───── Page extract

Inherited thrombophilias are associated with an increased risk of venous thromboembolism and have been linked to adverse outcomes in pregnancy. However, there is limited evidence to guide screening for and management of these conditions in pregnancy. The purpose of this document is to review common thrombophilias and their association with maternal venous thromboembolism risk and adverse pregnancy outcomes, indications for screening to detect these conditions, and management options in pregnancy. This Practice Bulletin has been revised to provide additional information on recommendations for candidates for thrombophilia evaluation, updated consensus guidelines regarding the need for prophylaxis in women with an inherited thrombophilia during pregnancy and the postpartum period, and discussion of new published consensus guidelines from the Society for Obstetric Anesthesia and Perinatology addressing thromboprophylaxis and neuraxial anesthetic considerations in the obstetric population.


The Hemostatic Paradox of Pregnancy Pregnancy poses a particularly complex hemostatic challenge. Successful pregnancy requires the avoidance of hemorrhage during implantation and endovascular cytotrophoblast remodeling of maternal spiral arteries. Maintaining hemostatic balance during pregnancy requires alterations in local uterine and systemic clotting, as well as anticoagulant and fibrinolytic proteins. The decidual layer of the uterus plays a crucial role in the prevention of hemorrhage during implantation, placentation, and the third stage of labor (1, 2). Confirmation of the crucial role that the decidua plays in hemostasis is demonstrated by hemorrhage associated with obstetric conditions marked by absent or impaired decidua (eg, ectopic pregnancy and placenta accreta). Conversely, decidual tissue factor also can promote the intense hypofibrinogenemia and disseminated intravascular coagulation observed in decidual hemorrhage (ie, placental abruption).

──────────
───── Source material

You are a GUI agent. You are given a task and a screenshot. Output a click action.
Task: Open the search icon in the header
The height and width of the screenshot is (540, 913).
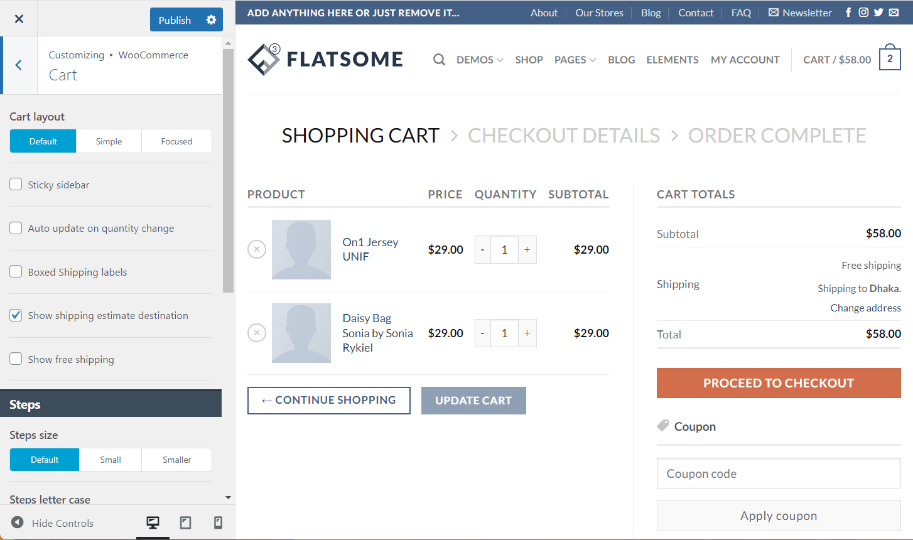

──────────

§ **What is required**: According to the inherited thrombophilias text, which layer of the uterus helps prevent hemorrhage during implantation, placentation, and the third stage of labor?

§ **Output of the exercise**: The decidual layer.